Ik sta licht te tikken achter de geluidsman die zich onder de show omdraait en vraagt: "Hoor jij ook dat gat in het midden van de geluidsset?"

Waarop ik antwoord: "Tuurlijk, anders zou je de band niet zien staan!"

----------


## Peter Vanhove

Eentje die bij ons al jaren meegaat.
Je weet wel, die nummers die abrupt eindigen, op de laatste noot, vol licht, blinders, en dan black-out en volledige stilte en dan het applaus van het publiek.
Draai ik mij om naar de lichtman en zeg "donker hé, lichtman", waarop hij dan weer "stil hé, geluidsman".

----------


## RayM

_Without light it's only radio_

 :Big Grin:  Is niet mijn uitspraak, ik ben geluidstechnicus.

----------


## DMiXed

komt uit de moppen & raadsel hoek, maar valt zeker onder het kopje je collega in de zeik zetten:
_
waarom zegt een geluidsman alleen 1 2 bij zijn micro's testen?
als ie verder kon tellen was ie lichtman_ :Big Grin: 

leuk topic trouwens, komt er nu ook een soort van feministisch achtige beweging onder de lichtnichten en geluidsfluiten? :Roll Eyes (Sarcastic):

----------


## renevanh

Lichtmensen zijn rare lui... leggen hun XLR'en altijd verkeerd om...

----------


## Drumvogel

Dan lopen shuko en kracht volgens de geluidsgeleerden dus ook verkeerd om!

Ik heb toch liever geen male krachtstekker in mijn handen als er spanning op staat.

----------


## jakkes72

Maakt me niet zoveel uit: dan zit die toch al in een Female...

----------


## rene.derksen

Geluidsman met veel te grote geluidstafel, ikke met een GMA ultralight.. Hee, kun je even mee de tafel plat gooien? "Ja hoor, zolang mijn tafel meer kanalen heeft, help ik jou graag een handje  :Wink: "

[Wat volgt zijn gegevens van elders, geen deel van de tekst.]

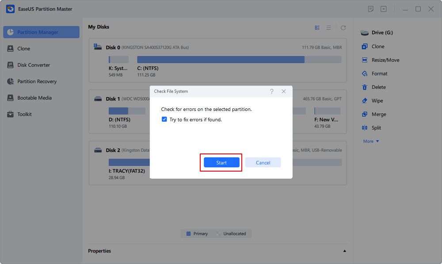This screenshot has height=264, width=442.
Task: Select the Wipe eraser icon
Action: pyautogui.click(x=365, y=101)
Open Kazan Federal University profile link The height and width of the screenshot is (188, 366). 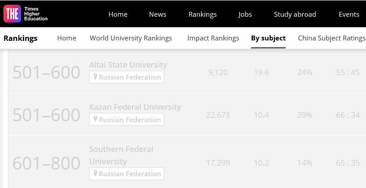135,107
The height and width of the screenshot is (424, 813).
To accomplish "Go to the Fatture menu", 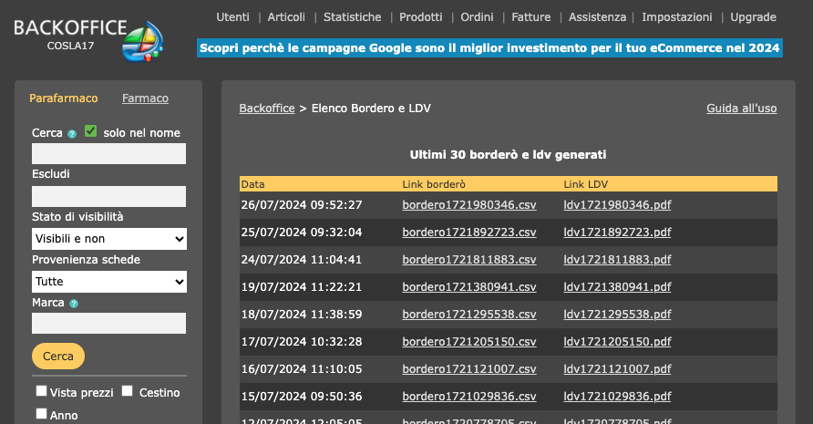I will tap(531, 17).
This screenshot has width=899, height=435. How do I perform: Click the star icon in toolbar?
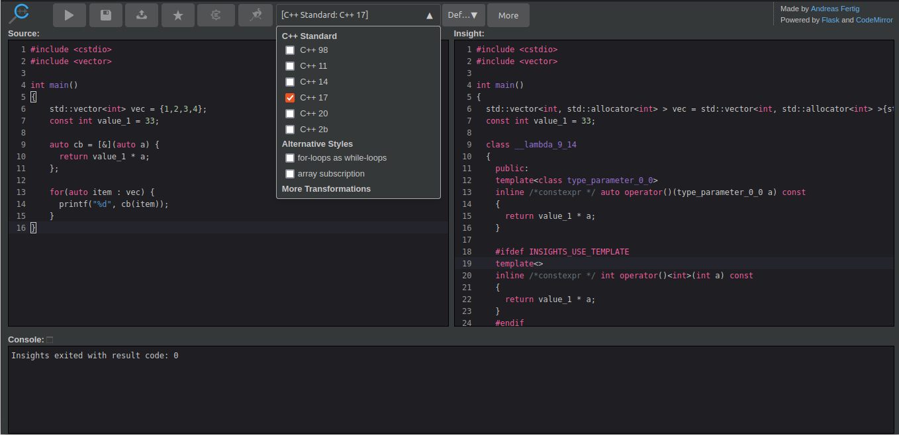pyautogui.click(x=177, y=15)
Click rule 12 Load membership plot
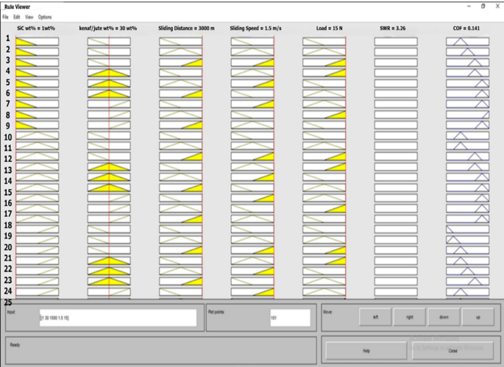 (324, 157)
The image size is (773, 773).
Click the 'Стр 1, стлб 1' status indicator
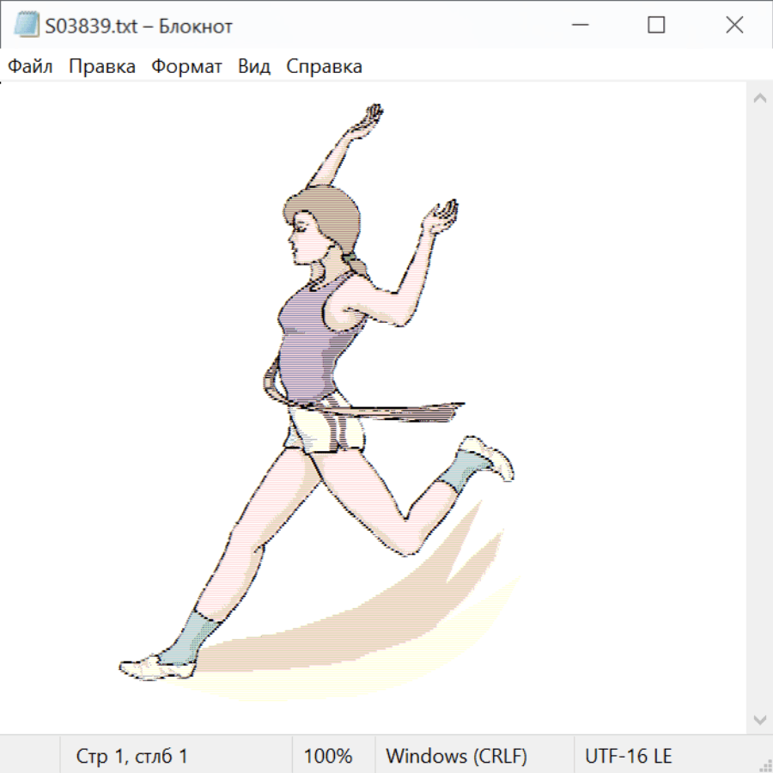[x=132, y=757]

En natuurlijk het bekende grapje van even handen wassen nadat je iets geluidsachtigs hebt aangeraakt..  :Wink:

----------


## moderator

Kreeg een klaagmail binnen van de Bond van Beeldmensen, die voelen zich achtergesteld.
Ik heb maar terug gemaild dat die altijd nog de herhaling hebben...

----------


## Stage-Q

Lichtman tegen geluidsman,

Mag 't licht wat harder op de monitor?

of 

Heb je ook wat meer laag in het hoog?


dit moet ik dus continu aanhoren...

----------


## test12

Moet dat zo luid, ben ik blij dat mijn lampen meer licht geven.

herman

----------


## T_Sound

Ik sta achter geluid, collega achter licht, zegt ie tegen mij, wedden dat luidsprekers ook een mooi effect geeft voor het licht?

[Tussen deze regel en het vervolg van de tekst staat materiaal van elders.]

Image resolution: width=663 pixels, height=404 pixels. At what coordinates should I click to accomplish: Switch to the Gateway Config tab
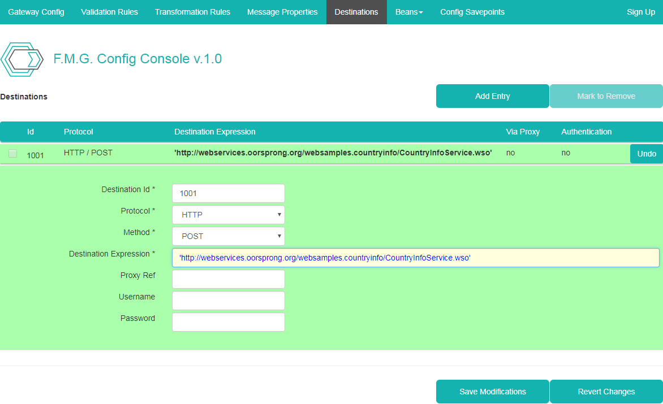pos(36,12)
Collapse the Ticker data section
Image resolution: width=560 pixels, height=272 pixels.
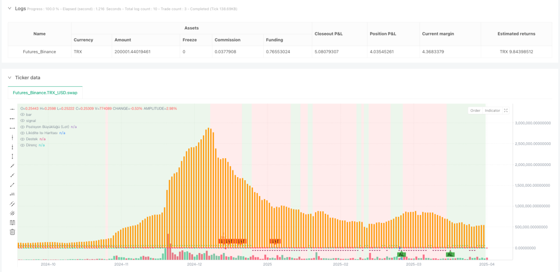9,78
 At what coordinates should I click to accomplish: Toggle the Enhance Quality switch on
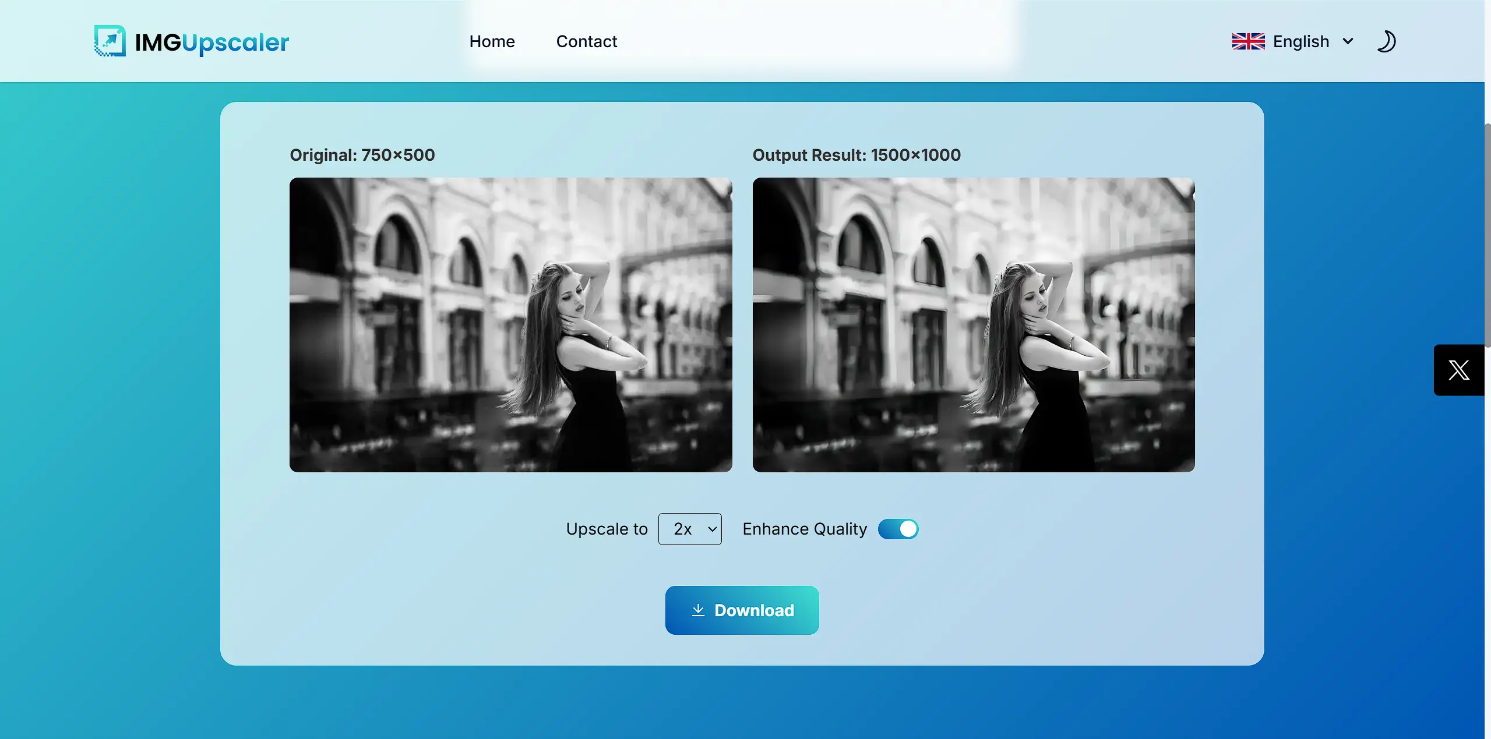point(897,529)
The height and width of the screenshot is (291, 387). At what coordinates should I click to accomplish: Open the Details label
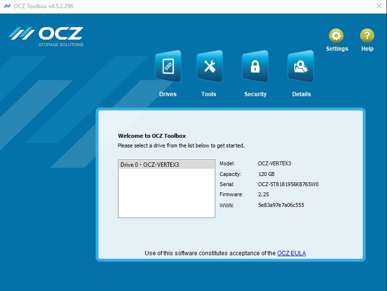point(301,94)
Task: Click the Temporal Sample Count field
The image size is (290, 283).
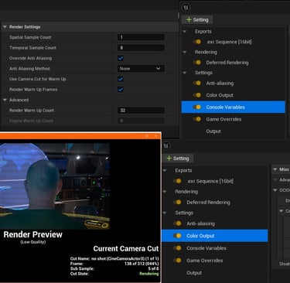Action: (x=141, y=48)
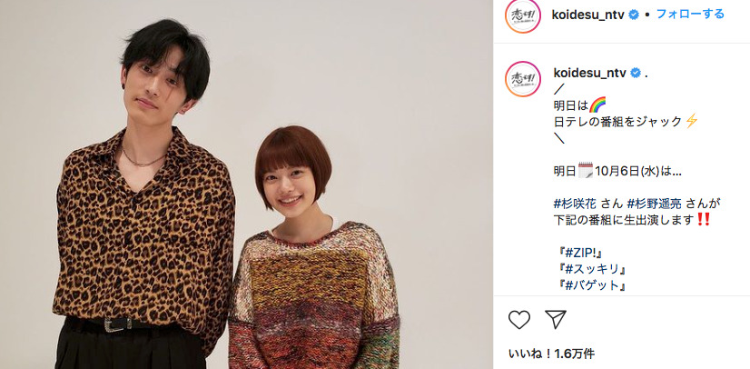Open the koidesu_ntv username in the caption
This screenshot has height=369, width=750.
pos(590,73)
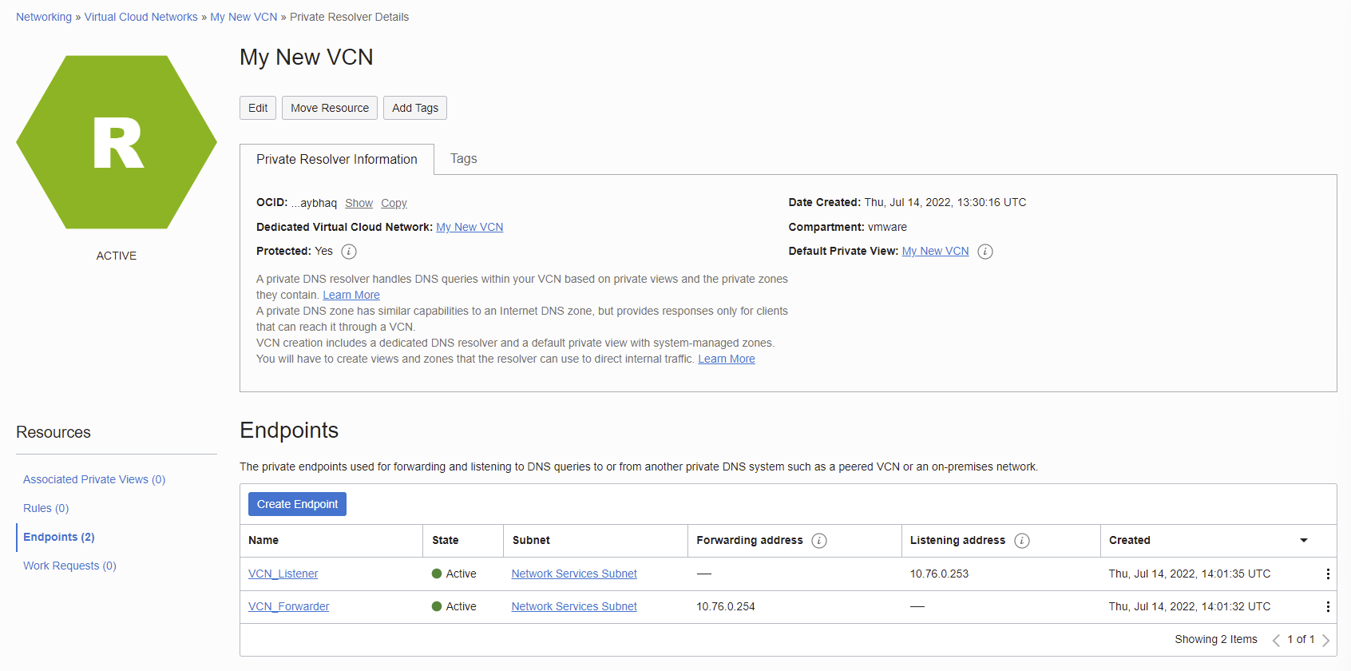This screenshot has height=671, width=1351.
Task: Toggle sort order on Created column
Action: point(1304,541)
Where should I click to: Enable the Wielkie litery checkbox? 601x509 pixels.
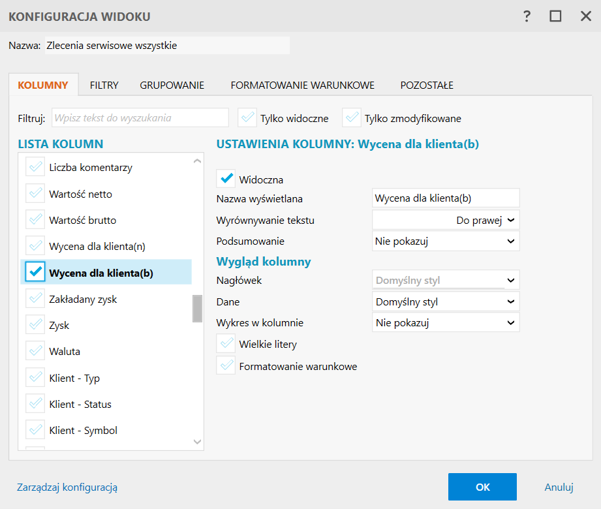click(x=226, y=343)
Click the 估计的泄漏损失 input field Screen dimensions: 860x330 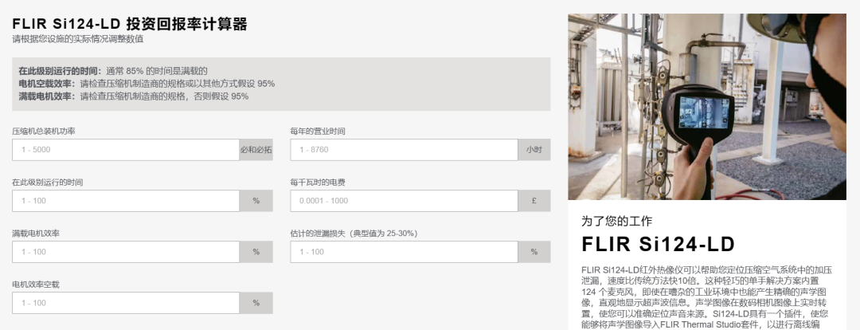(x=404, y=252)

Laat ze maar eens uitfikken, heb je mooi rook, kost me dat geen vloeistof:P

Parren willen trouwens ook wel muzikaal zijn, zet ze maar is op 50%, dan zingen ze:P

T_Sound

----------


## renevanh

> Kreeg een klaagmail binnen van de Bond van Beeldmensen, die voelen zich achtergesteld.
> Ik heb maar terug gemaild dat die altijd nog de herhaling hebben...



Die is goed!


Hoe zit het eigenlijk met geluidstechs die ineens iets doorhebben...?
Zien die dan ook het licht of...

----------


## Funmaker

nee hoor zo pienter zijn die niet...
die horen het altijd in Keulen donderen  :Wink:

----------


## mhsounds

> Lichtmensen zijn rare lui... leggen hun XLR'en altijd verkeerd om...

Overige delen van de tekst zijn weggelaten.